La búsqueda del fénix dorado

22) El retorno

Desde arriba el paisaje que se apreciaba era hermoso e impresionante. Abajo, bosques interminables se extendían más allá de la vista, iluminados por el resplandor de la luna. Las estrellas titilaban en el firmamento y parecía que alcanzarlas no era una proeza imposible. Max no podía sentirse más feliz. Iba de regreso a casa de su abuelo, y lo hacía nada más y nada menos que sobre la espalda del fénix dorado. Si alguien los hubiera visto montando un fénix dorado quizá hubiera pensado estar loco, o los habrían confundido con algún duende o gnomo.

Max intentó en su mente imaginar la dirección que debían tomar para volver a casa, pero allá abajo todo era tan parecido que pronto se dio por vencido. Sin embargo, Félix no osó en ningún momento preguntarle al respecto, simplemente voló.

Volaron durante toda la noche, sin detenerse un sólo momento. El sueño acosó a Max pero se obligó a mantenerse despierto por cualquier cosa. Abajo el paisaje era monótono, interrumpido a veces por pequeñas sierras montañosas y uno que otro riachuelo o río. Cuando el alba apuntalaba el día supo que ya casi estaban en casa, lo supo porque a la distancia vislumbró tres montañas, tres montañas que él sabía se ubicaban en el lado este de Narlez. ¿Cómo había hecho Félix para saber en dónde vivía? Bueno, eso no importaba, lo importante era que estaba regresando a casa y que su abuelo estaría bien otra vez. La alegría inundaba su corazón, hubiese querido saltar de alegría, pero obviamente no puedes ponerte a saltar en la espalda de un ave mítica.

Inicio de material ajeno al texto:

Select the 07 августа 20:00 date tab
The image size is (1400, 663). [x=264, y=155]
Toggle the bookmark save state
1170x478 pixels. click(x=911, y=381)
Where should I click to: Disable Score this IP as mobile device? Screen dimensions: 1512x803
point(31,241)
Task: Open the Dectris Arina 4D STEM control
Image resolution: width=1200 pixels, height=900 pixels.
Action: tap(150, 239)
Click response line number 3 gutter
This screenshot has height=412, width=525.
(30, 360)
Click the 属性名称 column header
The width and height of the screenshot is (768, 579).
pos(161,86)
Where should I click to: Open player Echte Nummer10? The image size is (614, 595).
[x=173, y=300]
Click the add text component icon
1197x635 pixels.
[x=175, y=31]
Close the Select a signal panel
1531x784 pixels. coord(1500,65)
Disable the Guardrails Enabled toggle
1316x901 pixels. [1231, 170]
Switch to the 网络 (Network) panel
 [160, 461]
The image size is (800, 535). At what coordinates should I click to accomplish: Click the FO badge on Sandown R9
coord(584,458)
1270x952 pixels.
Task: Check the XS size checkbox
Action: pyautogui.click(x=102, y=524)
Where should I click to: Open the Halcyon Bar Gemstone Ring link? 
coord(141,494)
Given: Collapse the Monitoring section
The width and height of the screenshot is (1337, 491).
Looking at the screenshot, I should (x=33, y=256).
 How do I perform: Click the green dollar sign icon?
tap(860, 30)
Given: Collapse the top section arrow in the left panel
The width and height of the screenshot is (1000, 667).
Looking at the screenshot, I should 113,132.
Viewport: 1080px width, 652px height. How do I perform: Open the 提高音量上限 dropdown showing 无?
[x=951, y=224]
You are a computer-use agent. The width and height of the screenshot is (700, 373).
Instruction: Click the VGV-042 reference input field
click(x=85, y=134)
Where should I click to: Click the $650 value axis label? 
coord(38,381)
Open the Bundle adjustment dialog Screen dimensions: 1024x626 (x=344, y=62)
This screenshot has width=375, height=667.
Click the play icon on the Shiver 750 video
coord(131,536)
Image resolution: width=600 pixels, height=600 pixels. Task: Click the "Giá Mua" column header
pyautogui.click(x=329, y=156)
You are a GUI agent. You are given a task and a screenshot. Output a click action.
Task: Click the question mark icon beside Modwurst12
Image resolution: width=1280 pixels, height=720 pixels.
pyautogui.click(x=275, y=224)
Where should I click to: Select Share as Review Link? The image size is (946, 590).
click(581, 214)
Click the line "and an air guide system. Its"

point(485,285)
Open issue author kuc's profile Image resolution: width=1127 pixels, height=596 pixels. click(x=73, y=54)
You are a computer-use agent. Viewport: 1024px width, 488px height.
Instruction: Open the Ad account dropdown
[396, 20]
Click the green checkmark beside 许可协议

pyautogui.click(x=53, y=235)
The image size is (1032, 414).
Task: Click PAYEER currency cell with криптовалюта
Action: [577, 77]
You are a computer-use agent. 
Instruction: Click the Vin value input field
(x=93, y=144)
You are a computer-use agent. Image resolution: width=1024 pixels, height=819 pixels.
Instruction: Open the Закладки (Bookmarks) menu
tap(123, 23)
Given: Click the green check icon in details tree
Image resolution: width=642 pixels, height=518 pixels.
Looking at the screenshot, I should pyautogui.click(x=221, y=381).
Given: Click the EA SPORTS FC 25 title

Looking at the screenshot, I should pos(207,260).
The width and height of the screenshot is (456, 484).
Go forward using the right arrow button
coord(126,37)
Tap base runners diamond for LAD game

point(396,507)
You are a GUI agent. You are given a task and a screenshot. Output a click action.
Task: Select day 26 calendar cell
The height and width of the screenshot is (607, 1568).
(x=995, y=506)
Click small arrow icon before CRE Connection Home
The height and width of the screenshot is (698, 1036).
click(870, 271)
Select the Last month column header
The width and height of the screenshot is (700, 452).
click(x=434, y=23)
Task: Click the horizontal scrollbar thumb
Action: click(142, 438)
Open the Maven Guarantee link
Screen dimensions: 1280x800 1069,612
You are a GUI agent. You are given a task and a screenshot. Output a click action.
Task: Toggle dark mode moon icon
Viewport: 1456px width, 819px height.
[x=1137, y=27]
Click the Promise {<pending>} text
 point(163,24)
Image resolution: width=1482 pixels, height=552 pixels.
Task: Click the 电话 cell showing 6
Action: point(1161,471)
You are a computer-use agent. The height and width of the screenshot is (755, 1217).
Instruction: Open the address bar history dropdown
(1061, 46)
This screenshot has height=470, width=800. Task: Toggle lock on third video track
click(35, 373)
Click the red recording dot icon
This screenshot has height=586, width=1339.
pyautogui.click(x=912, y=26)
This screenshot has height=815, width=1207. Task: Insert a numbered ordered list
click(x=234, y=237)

Instantes después divisó la cabaña de su abuelo, la reconoció al instante. No había duda, esa era la cabaña de su abuelo. Sin preguntar siquiera, Félix redujo la velocidad e inició el descenso. De pronto el corazón de Max dio un vuelco. Hasta ese momento sólo se había sentido feliz, pero ¿Y si su abuelo ya no vivía? ¿Y qué iba a pasar con Jennifer? ¿Qué le dirían sus padres? Ya no se sentía tan feliz como al principio, trató de despejar su mente y enfrentar cada cosa a su tiempo.

Félix descendía lentamente, Max tenía el corazón en un puño, el sol se asomaba en el horizonte. Cuando Félix culminó el aterrizaje, la puerta de la cabaña se abrió, por ella salió Mynor, justo como lo recordaba Max. Tras Mynor salió un señor, mucho más joven que el mago y de piel clara; era el padre de Jennifer. Ambos miraban absortos la mítica ave que había en el patio.

—¡Jennifer!

—¡Papá! —dijo ésta, saltó al suelo y corrió abrazar a su padre.

—¡Me tenías preocupado! —articuló el padre entre sollozos.

—Lo sé y lo lamento mucho. Pero no podía dejar morir al abuelo Tomás.

—Está bien, ya hablaremos de ello en casa. Ahora solo quiero abrazarte porque has vuelto sana y salva.

—¡Te adoro papá!

—Yo también.

Max sintió que un gran peso se le quitaba de encima, después de todo quizá las cosas no serían demasiado malas para Jennifer.

—¡Lo lograste, Max! —vociferó Mynor.

—Lo logramos —corrigió Max, luego se fundió en un abrazo con aquel anciano de larga barba gris—. ¿Y el abuelo? —preguntó desembarazándose del abrazo.

—En su cama —respondió Mynor—. ¡Aún vive! —agregó.

—Hay que sacarlo para que el señor Félix lo pueda curar —dijo volviendo la vista hacia éste. Pero Félix ya se elevaba en el aire, luego agitó sus alas y miles de partículas doradas volaron sobre la cabaña del abuelo Tomás, colándose hacia el interior por puerta y ventanas.

«Justo como en mi sueño», pensó Max.

—Quizás tarde un par de horas, pero estará bien —informó Félix— ¡Gracias muchacho! —agregó.

—Gracias a usted —repuso Max.

—Adiós, pequeña —dijo refiriéndose a Jennifer.

—Adiós, señor —contestó ésta emocionada.

Después Félix inició su vuelo, pero no lo hizo de regreso al sur, sino que continuó en dirección norte. Voló…voló… y voló hasta perderse en el horizonte, quién sabe qué motivos lo llevaban en esa dirección.

—¡Bien hecho, Max! —lo volvió a felicitar Mynor.